Choosing the Right Goals

Looking at that definition, it seems effectiveness can first fail in the choice of goals. Being an effective leader demands setting good objectives and aligning behavior to achieve them.[2] Yet leaders often set themselves up to fail. For example, many companies in the best position to benefit from “stretch goals,” those which seem impossible, are the least likely to use them, one study found.[3] Based on their review of many studies, two researchers concluded most organizations give up on their goals before achieving them, and wanted to explore why.

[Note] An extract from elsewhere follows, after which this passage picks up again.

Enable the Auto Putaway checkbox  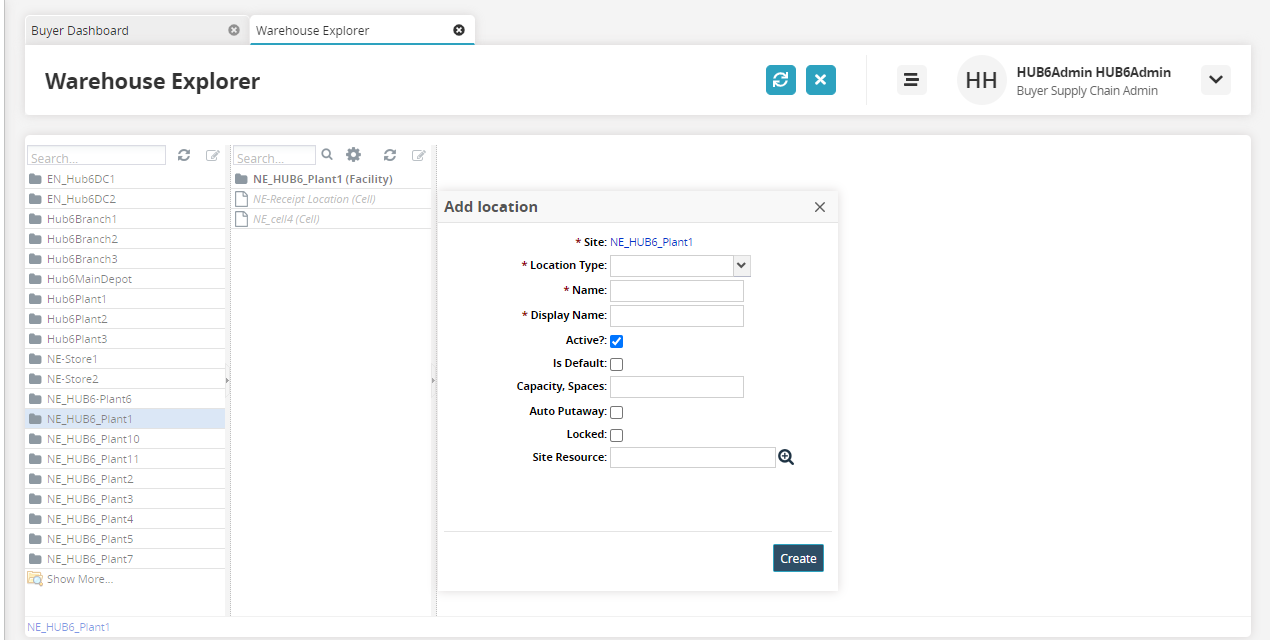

They used computer simulations to suggest companies that set too many goals (eight) will consistently fail to achieve half of them, and should either split the goals among different units or tackle them one at a time.

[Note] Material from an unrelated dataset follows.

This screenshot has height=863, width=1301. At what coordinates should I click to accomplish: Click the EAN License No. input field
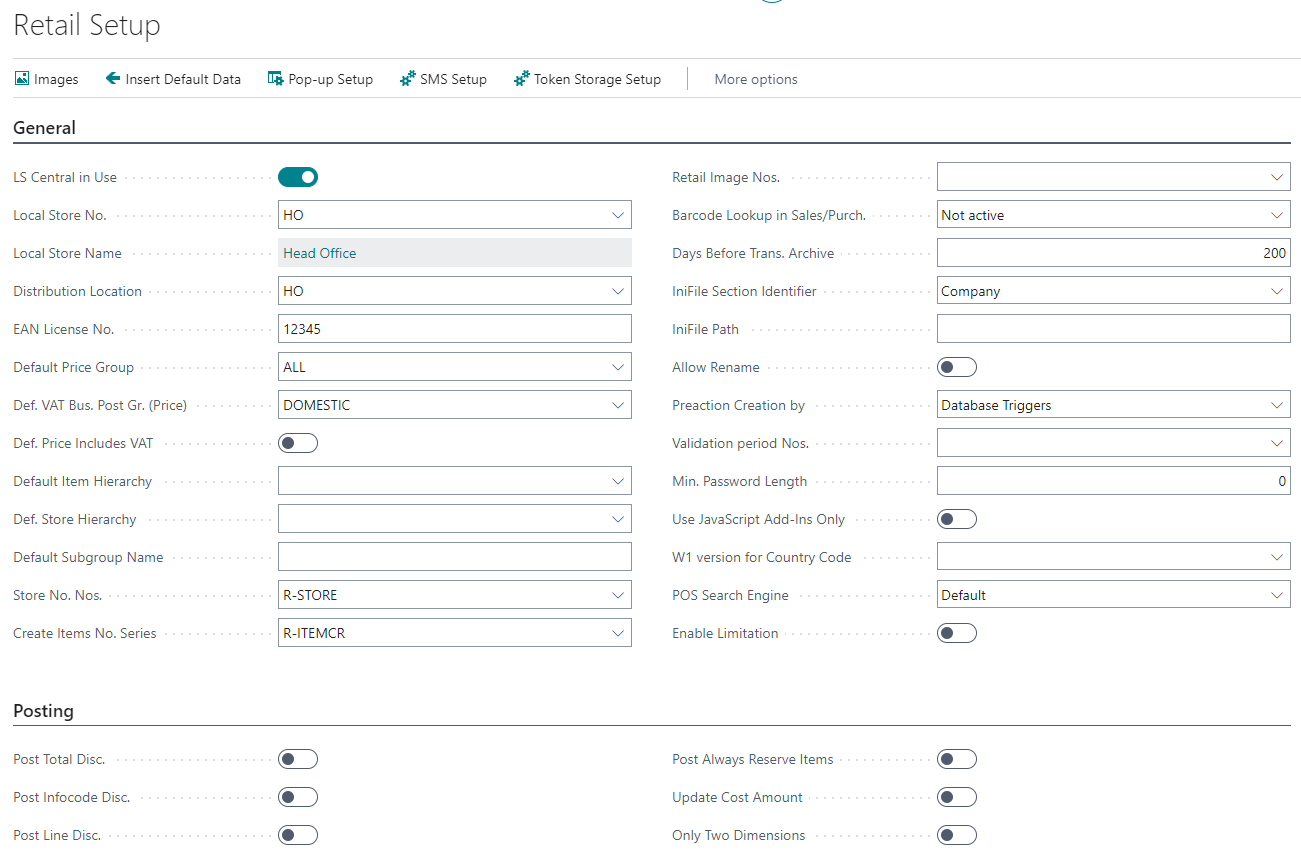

Fortunately there is powerful evidence that pointing your objectives toward the overarching goal of customer satisfaction has direct impacts on revenues, market value, market share and other financial measures.[4] An example firm is Zappos, which gained strong and sustainable financial success through a hyper-emphasis on customer satisfaction.[5]

Given the low success rates of experts at making accurate predictions when working alone,[6] a more rational approach to goal-setting is to harness the power of crowdsourcing and decentralization, by letting subunit employees collectively choose goals fitting their specific customers.[7] This approach facilitates faster reaction to customer needs as well.[8] Decentralized companies also enjoy higher worker satisfaction and performance.[9]

Moving Past Bureaucracy

Yet most companies group workers by functions within hierarchical bureaucracies that assert centralized control.[10] A textbook explains that in 1922, “Pioneer sociologist Max Weber popularly characterized a bureaucracy as having a hierarchy of authority, a clear division of labor, explicit rules, and impersonality.”[11] But the form dates back roughly 4,500 years,[12] and persists despite decades of opposition from well-known management gurus pointing out the negative performance impacts of bureaucracy at all levels.[13] Among other reasons, hierarchies tend to create functional “silos” that must balance requests from competing internal interests; often put their own priorities first; and create delays as silos wait for work upon which they are dependent.

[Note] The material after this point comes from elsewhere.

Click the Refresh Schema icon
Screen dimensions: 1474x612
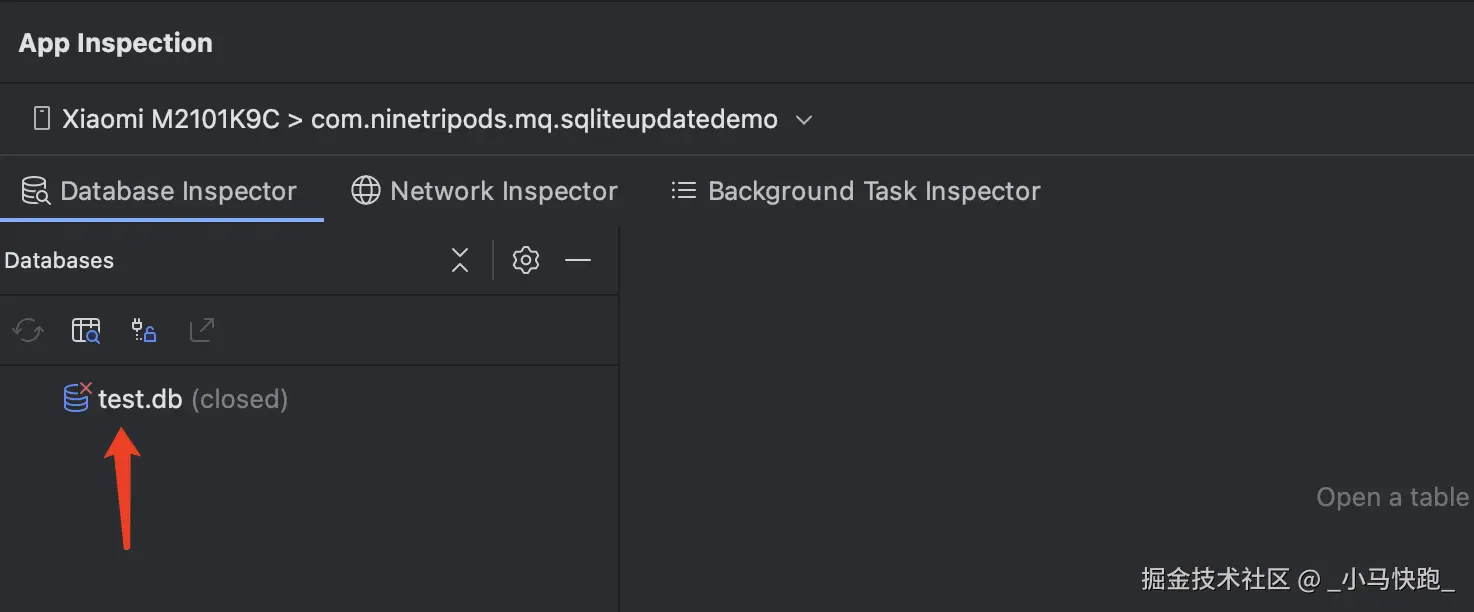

“Post-bureaucratic theory” claims companies thus have been shifting away from classic hierarchies since confronting the business challenges of the 1970s and ‘80s.[14] A lot of concepts have been thrown under the post-bureaucracy umbrella, but a researcher found these are common: “low specialization, high decision autonomy, high participation in decisions, low formal standardization, and low punishment.”[15]

Not many companies have actually adopted post-bureaucratic forms despite the advantages.[16] We know from years of studies that most firms follow the same kinds of processes and use similar structures despite differences in market, industry, country, and century, a phenomenon deemed “isomorphism.”[17]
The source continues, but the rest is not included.